I didn’t want to think about target audiences or ideal customers. None of that scary marketing stuff. And please don’t mention email sequences or lead magnets… I just can’t take it in…
It’s hard, isn’t it? We want to be seen for who we truly are. We want our tender hearts to be open. But why does it feel so bloody difficult, so exposing?
As creatives, we’re more likely to be sensitive souls. And the harsh language of marketing is sometimes jarring and difficult to comprehend so we block it out.
There’s a horrible irony about all of this, in that I’m currently co-facilitating an online programme called Storytelling for Self-Promotion, in which I am encouraging fellow creatives to show vulnerability in the stories they are sharing – and to share stories about their purpose.
And here I am, four years old with a cuddly duck in my arms, feeling something of what they might be going through – the resistance, the tenderness, the urge to stay in hiding, not feeling safe, leaving myself open to harm and judgment – all the negative baggage that the word vulnerability carries.
So the first thing I did was to remind myself of the words of vulnerability researcher Brene Brown:
Our willingness to own and engage with our vulnerability determines the depth of our courage and the clarity of our purpose.
Boom. There you go. Only by diving into that pool of discomfort we call vulnerability can we find the courage to express our purpose.
But that pool can be icy cold or red hot.
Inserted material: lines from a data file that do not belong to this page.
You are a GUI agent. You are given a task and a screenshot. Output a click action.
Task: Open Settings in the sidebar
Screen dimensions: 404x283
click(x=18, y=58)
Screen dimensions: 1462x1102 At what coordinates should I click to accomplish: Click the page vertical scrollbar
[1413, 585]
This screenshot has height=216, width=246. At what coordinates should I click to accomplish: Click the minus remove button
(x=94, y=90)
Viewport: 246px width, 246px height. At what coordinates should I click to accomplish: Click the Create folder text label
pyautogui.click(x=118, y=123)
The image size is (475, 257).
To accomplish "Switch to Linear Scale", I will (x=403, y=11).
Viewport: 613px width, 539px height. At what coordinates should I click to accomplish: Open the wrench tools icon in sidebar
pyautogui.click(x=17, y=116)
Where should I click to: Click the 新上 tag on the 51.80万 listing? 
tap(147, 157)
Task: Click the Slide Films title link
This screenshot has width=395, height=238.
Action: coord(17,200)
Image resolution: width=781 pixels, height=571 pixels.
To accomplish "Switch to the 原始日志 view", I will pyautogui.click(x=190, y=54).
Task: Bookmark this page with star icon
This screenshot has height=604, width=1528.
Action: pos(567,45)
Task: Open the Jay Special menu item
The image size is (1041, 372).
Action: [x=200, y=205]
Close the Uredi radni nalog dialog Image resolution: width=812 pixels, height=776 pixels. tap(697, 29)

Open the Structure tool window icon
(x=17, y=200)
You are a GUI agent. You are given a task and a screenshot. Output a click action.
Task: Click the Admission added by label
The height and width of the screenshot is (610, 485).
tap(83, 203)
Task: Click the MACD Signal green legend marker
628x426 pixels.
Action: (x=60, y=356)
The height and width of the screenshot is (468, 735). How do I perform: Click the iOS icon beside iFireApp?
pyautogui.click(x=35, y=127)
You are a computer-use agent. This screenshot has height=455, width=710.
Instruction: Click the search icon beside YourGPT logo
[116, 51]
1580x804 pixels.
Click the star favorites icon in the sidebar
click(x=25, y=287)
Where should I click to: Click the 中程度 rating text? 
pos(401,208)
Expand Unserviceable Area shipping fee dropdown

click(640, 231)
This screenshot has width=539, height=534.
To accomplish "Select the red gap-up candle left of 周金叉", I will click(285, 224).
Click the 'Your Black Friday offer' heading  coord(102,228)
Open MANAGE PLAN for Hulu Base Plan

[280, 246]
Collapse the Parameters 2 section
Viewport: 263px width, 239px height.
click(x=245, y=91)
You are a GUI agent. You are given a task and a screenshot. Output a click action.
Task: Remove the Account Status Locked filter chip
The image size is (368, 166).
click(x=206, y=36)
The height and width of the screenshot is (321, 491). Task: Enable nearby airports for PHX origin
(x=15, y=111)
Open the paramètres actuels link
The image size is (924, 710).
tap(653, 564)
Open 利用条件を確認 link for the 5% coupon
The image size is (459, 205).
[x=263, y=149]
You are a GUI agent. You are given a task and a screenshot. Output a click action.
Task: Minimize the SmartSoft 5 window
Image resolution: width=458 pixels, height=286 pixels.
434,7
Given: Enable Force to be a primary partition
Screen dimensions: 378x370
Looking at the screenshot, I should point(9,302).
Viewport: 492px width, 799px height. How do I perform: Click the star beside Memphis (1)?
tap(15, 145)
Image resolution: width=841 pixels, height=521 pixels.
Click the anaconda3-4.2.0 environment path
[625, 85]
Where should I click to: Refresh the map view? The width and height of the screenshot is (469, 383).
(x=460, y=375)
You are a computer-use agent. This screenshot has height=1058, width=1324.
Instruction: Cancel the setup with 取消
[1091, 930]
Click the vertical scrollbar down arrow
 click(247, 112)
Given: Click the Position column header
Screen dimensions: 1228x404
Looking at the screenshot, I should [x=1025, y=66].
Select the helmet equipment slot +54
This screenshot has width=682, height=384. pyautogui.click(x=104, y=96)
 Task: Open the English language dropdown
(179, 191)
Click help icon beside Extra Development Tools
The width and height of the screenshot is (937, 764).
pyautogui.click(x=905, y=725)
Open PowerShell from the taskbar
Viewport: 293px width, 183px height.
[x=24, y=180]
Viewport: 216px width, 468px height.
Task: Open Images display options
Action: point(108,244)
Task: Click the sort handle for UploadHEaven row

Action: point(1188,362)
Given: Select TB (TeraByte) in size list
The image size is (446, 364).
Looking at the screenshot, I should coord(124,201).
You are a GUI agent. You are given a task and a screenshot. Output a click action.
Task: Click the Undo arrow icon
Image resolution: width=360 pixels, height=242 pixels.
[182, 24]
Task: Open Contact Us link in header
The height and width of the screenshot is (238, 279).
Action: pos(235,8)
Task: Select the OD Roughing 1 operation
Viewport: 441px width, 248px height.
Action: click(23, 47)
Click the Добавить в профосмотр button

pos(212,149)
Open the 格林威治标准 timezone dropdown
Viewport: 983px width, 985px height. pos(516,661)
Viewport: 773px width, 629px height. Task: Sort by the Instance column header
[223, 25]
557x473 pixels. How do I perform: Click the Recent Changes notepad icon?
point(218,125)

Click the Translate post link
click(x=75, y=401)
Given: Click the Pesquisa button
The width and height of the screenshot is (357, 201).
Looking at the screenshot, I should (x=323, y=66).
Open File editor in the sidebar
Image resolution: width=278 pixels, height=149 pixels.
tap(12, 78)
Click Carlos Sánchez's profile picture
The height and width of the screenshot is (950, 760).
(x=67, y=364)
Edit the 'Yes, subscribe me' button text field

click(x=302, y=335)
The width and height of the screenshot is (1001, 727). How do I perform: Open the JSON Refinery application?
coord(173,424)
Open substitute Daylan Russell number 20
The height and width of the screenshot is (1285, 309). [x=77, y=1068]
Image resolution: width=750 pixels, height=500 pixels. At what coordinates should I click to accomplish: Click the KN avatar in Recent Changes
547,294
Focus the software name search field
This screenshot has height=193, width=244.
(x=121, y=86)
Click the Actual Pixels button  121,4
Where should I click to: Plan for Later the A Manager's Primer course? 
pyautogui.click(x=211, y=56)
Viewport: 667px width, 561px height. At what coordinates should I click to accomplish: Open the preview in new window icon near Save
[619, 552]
It can be full of tears, or rage, or fear – or all three.
On the other side is what we really want – to be seen and accepted for the unique human beings we are. And to connect with other unique human beings who value what we offer.
I am determined to find the courage to express my purpose. But I will also open my ears to the marketing gods who are telling me to think about my audience and the problem I’m solving for them.
Today I am feeling vulnerable. But I’m staying with it because I know there is treasure in that pool. Can anyone lend me a rubber ring?